The DUP’s Sammy Wilson says it is up to the Irish government to show flexibility on the backstop and needs to stop insisting that it stay in place.
“Do they want to keep doing the will of the European Union or are they prepared to look at some of the other arrangements that could be in place?”
Speaking on RTE’s Today with Sean O’Rourke show, Mr Wilson said that comments about a hard border by European Commission spokesman Margaritis Schinas were “a negotiating ploy.
“We’ve always said there is no need for a hard border.”
He warned that there are no signs that the withdrawal agreement is going to go ahead in its current form.
However, Fine Gael MEP Mairead McGuinness said that the UK voted to leave and the responsibility for Northern Ireland rests with the UK.
Mr Wilson said if the Irish government is so anxious to “move on,” then they need “to get the backstop out of the agreement and negotiate future trade agreements.”

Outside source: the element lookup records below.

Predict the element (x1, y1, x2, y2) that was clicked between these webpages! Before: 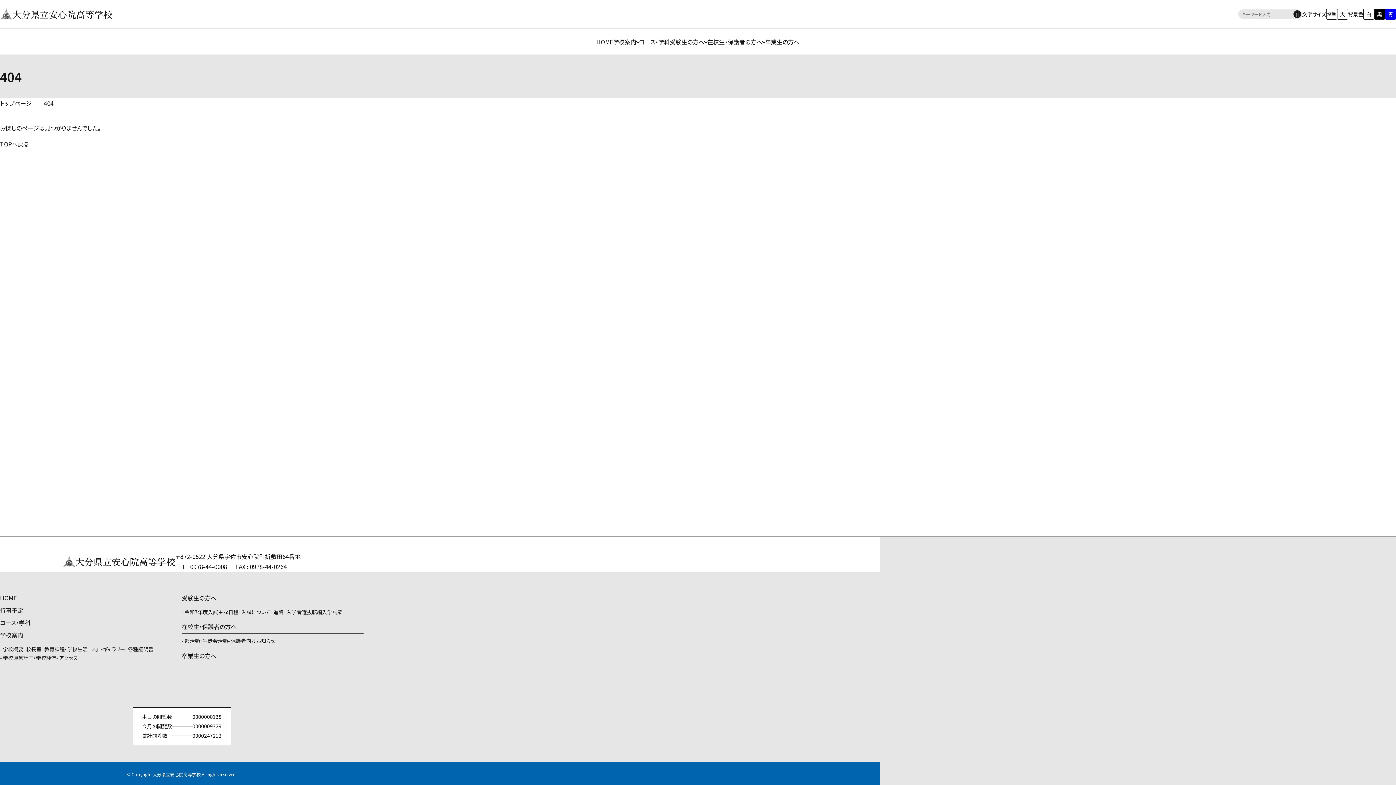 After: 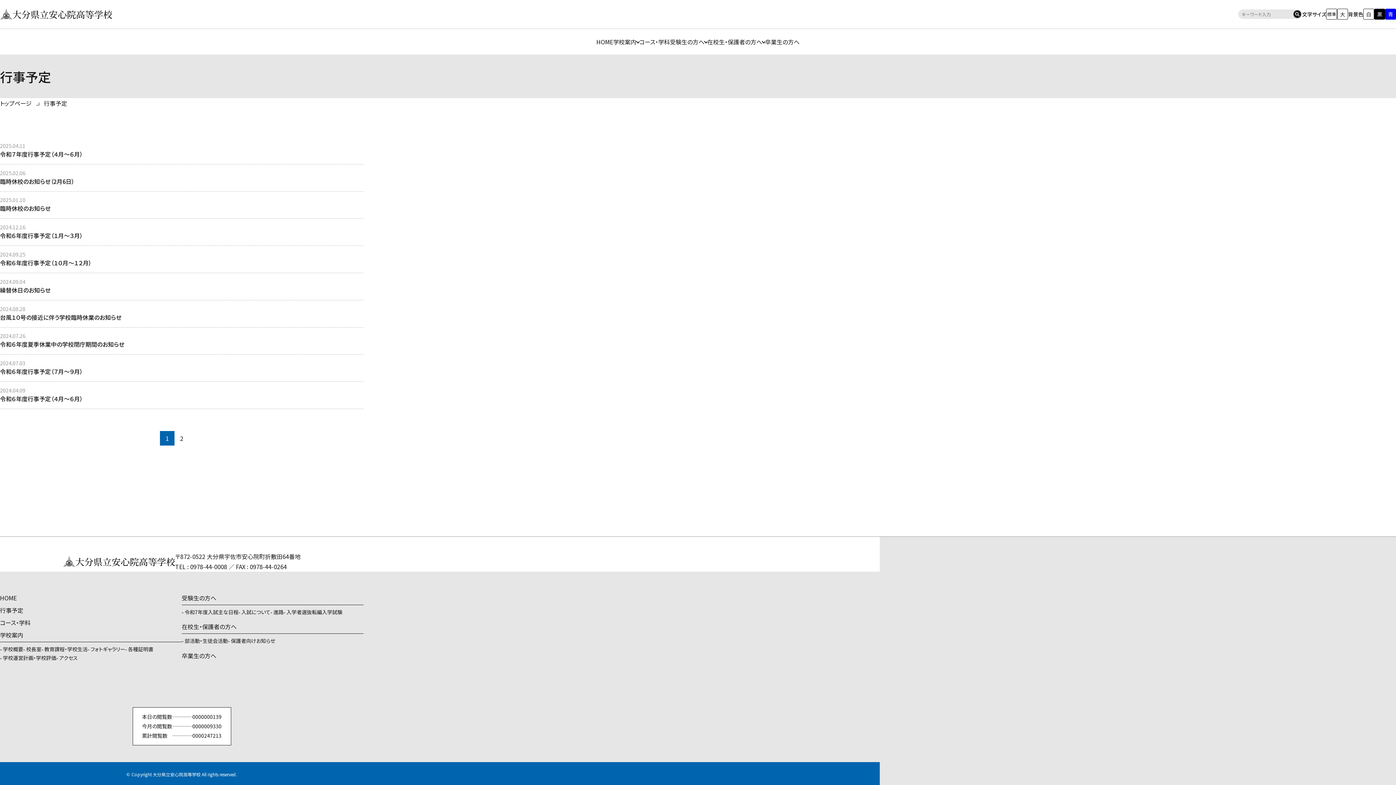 Action: bbox: (0, 606, 23, 614) label: 行事予定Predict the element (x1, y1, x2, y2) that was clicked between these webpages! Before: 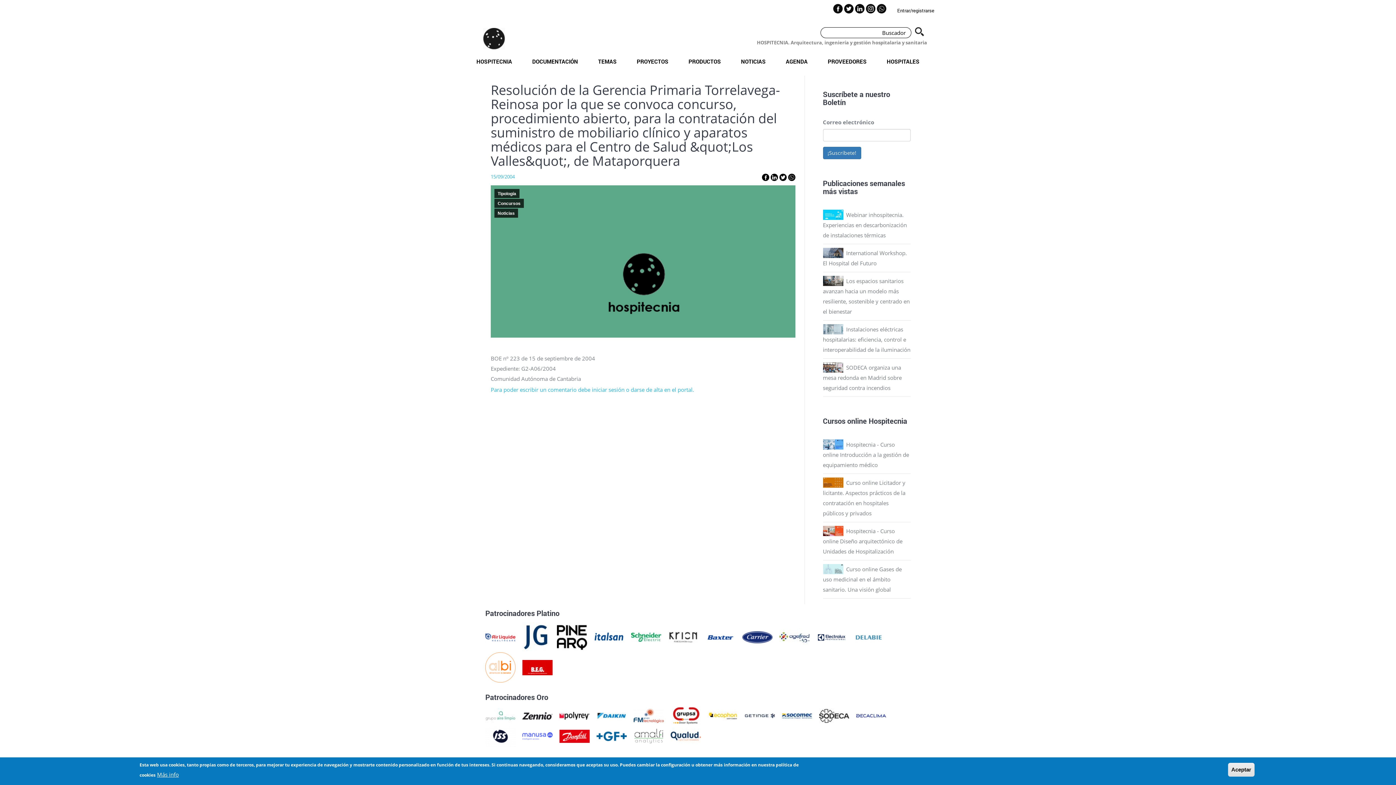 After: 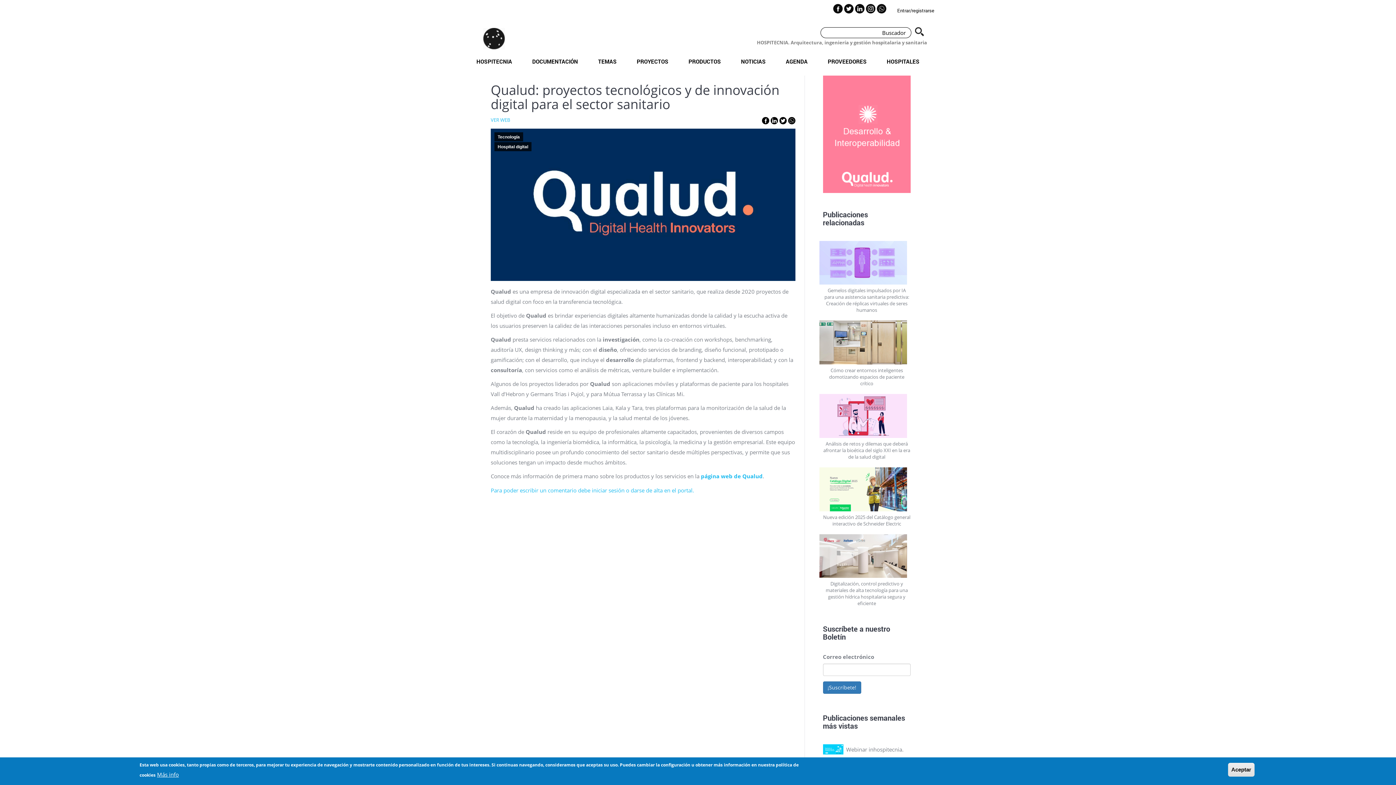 Action: bbox: (670, 732, 701, 739)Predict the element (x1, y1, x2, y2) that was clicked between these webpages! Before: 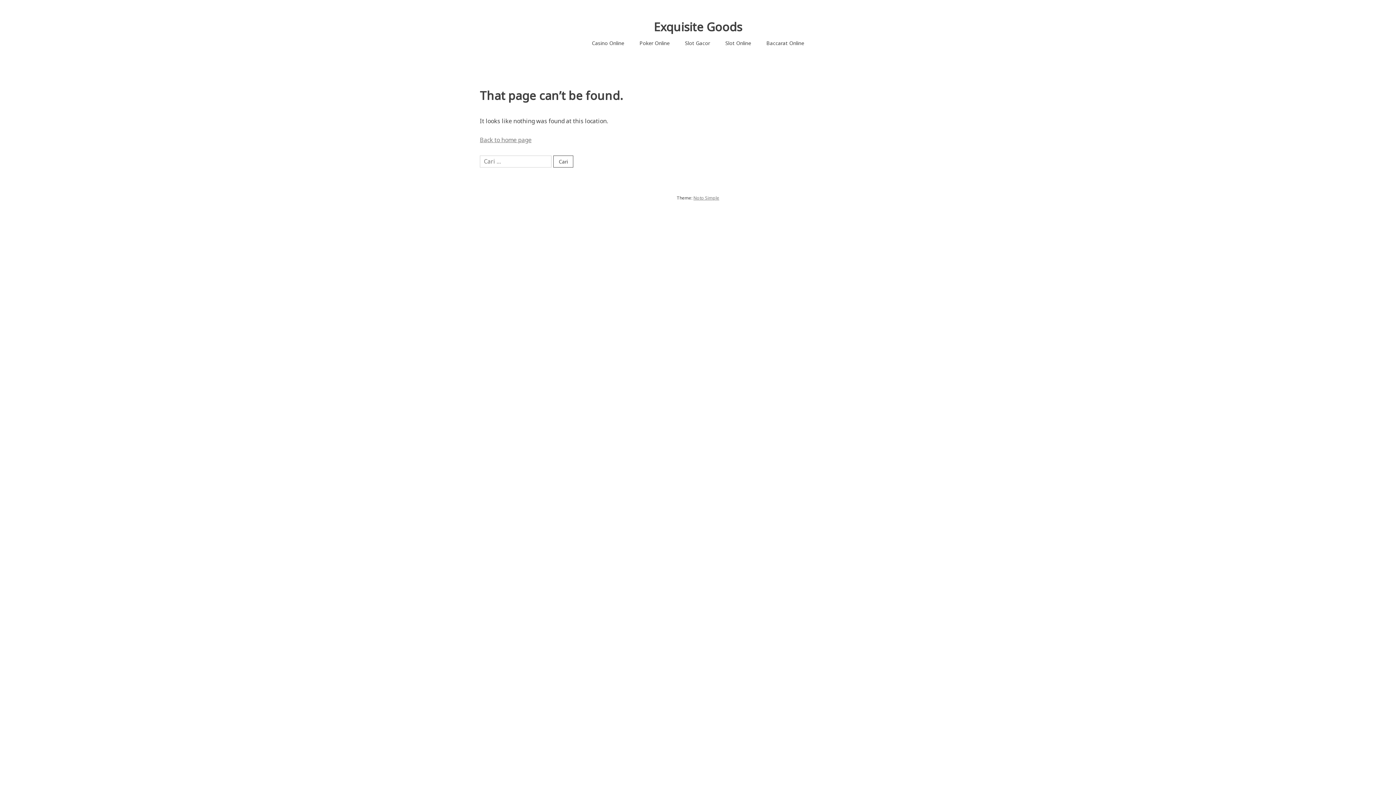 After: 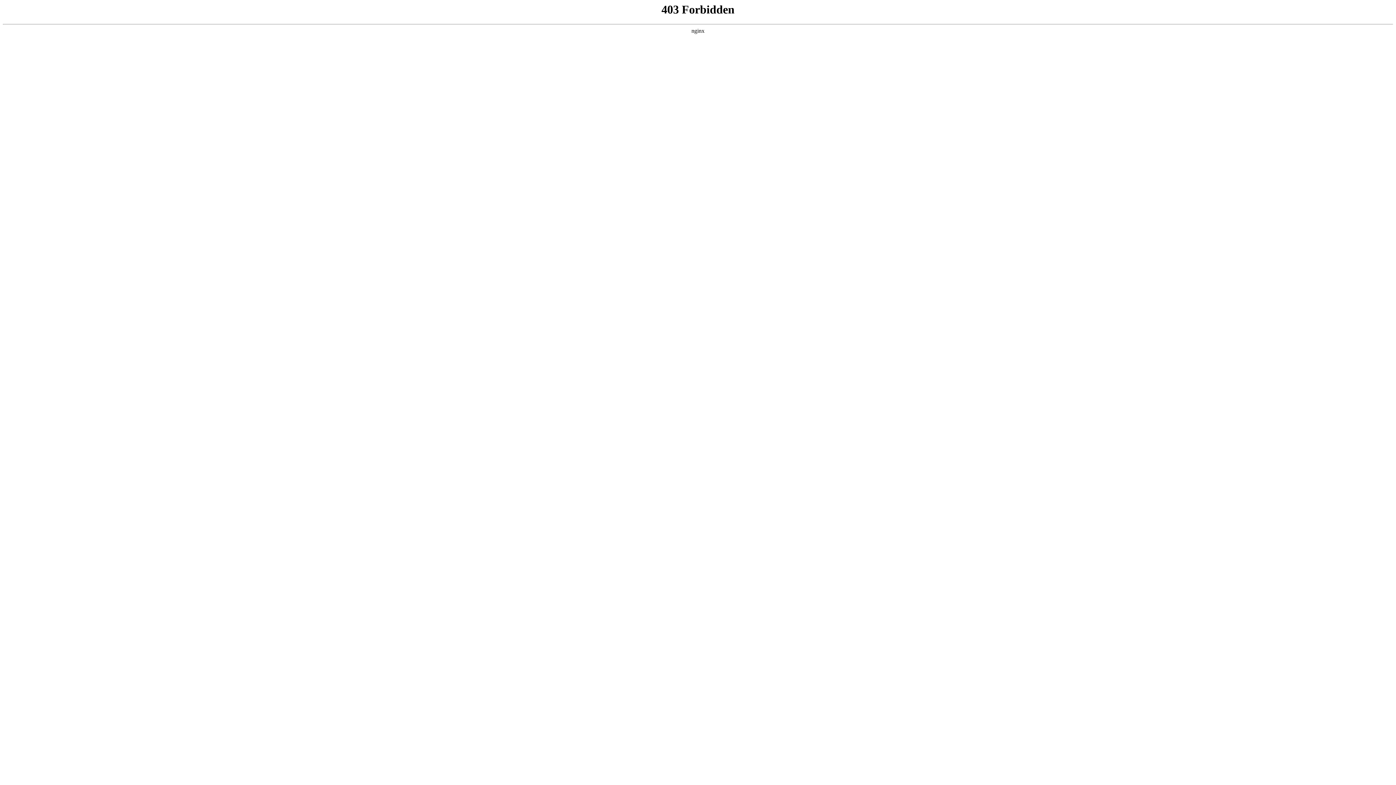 Action: label: Noto Simple bbox: (693, 194, 719, 200)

Fianna Fáil’s Brexit spokesperson Lisa Chambers said that there are “slightly contradictory statements” coming from the EU and the Government.
“We’re not quite sure what’s happening behind closed doors. We’re being told unequivocally that there is no planning for a hard border.”
She asked was it “credible” to suggest that there was no planning for a hard border.
Ms McGuinness said there’s still time for the issue to be resolved. A no-deal would mean that politics had failed the people.
Mr Wilson responded that she was “grasping at straws.”
He said the withdrawal agreement was dead. “Don’t try to resuscitate it.
“I don’t fear a no-deal, I feel it’s the way of honouring the people who voted to leave.”
The Irish government has to make a decision, he said – to remain a pawn of the European Commission, and introduce a hard border even though neither they, nor the UK, wants it.
“The chickens are coming home to roost.”
He also ruled out a Border Poll saying it would be a breach of the Good Friday Agreement which had stated that a poll would only be called when it was obvious that there was a change of opinion in relation to membership of the UK.